# WiFi strength



## DYB (Aug 8, 2009)

So, I see a lot of people have problems with the WiFi right out of the box, they can't even connect.  I'm ok on that end and I have a strong WiFi signal at home.  But at work is another matter.  My MacAir can be sluggish here at work, but I have the full strength signal.  My Fire is short of 1 bar.  And even though I can browse the internet and even get into the Amazon music store - I can not access my Cloud.  It tells me I'm not connected to the internet.  Even though I can use the browser.  So is anyone else having weird contradictions with their WiFi/internet connections?


----------



## tinabelle (Nov 8, 2008)

I would agree that this is an issue w/me, too.  Even sitting right next to my router, I had trouble connecting.  I occasionally get full strength but mostly it is one bar short, too.  I recently had the cable co. out here for another reason and they confirmed that my signal is very strong so it can't be that.  I think this is why I had trouble setting up my email.


----------



## Alice Coyl (Mar 29, 2011)

I have no problem with WiFi throughout the house. It does go down one bar when I am upstairs or at the other end of the house. I have a Cisco turbo router, a Cisco turbo modem and a high speed internet connection. I think that has a lot to do with your reception on your Fire. I can even pick up strong signals from the neighbor's routers. There is an app on Amazon for checking your internet signal strength. I downloaded it free from the Amazon apps. It doesn't change the signal but does tell you what your signal strength is.

SUPPLIED INFORMATION
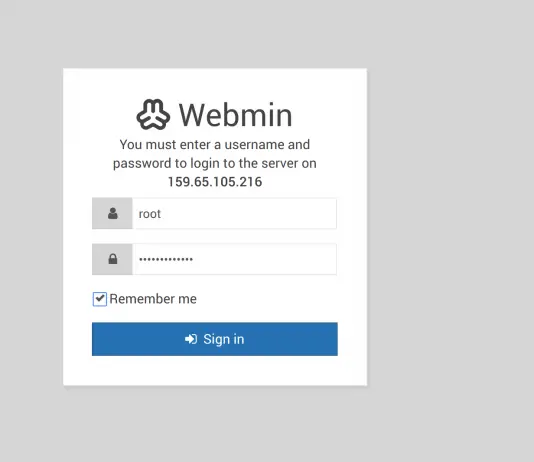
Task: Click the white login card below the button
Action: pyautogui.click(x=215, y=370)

--

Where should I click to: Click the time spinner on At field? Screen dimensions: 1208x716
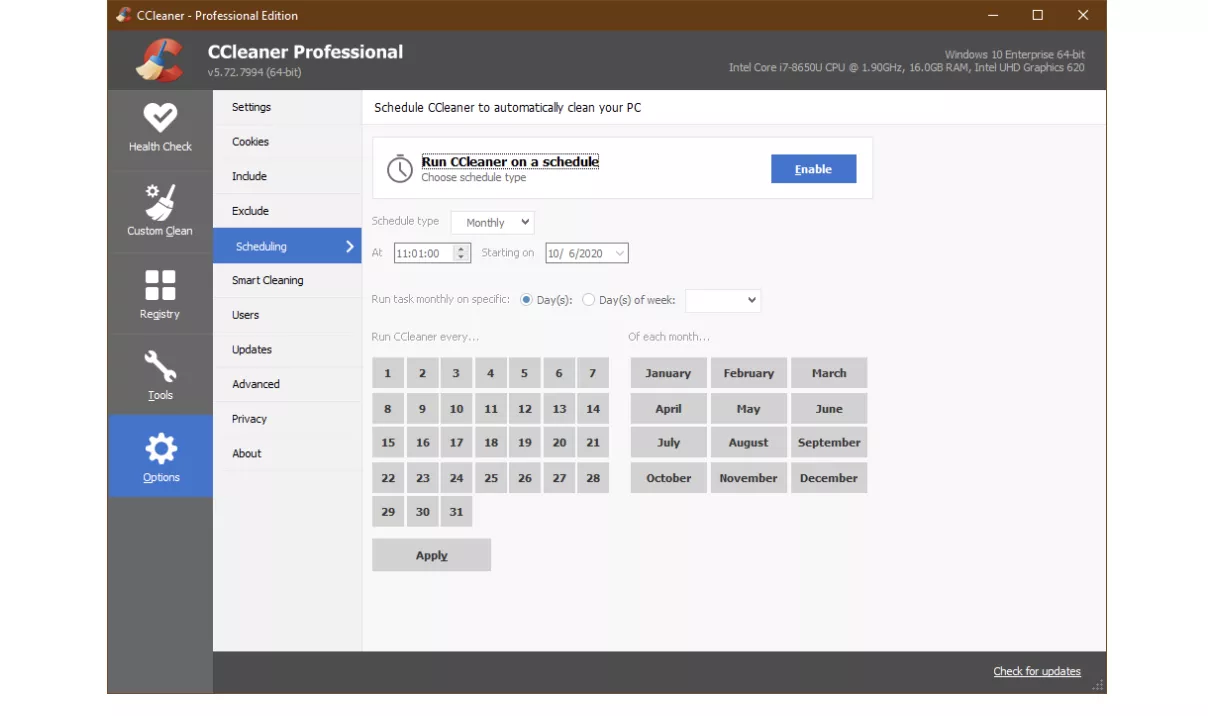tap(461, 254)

TASK BRIEF
Give the username of each person who posted in the WiFi strength thread. The rows have no connection to the WiFi strength thread.

WRITTEN RESPONSE
DYB, tinabelle, Alice Coyl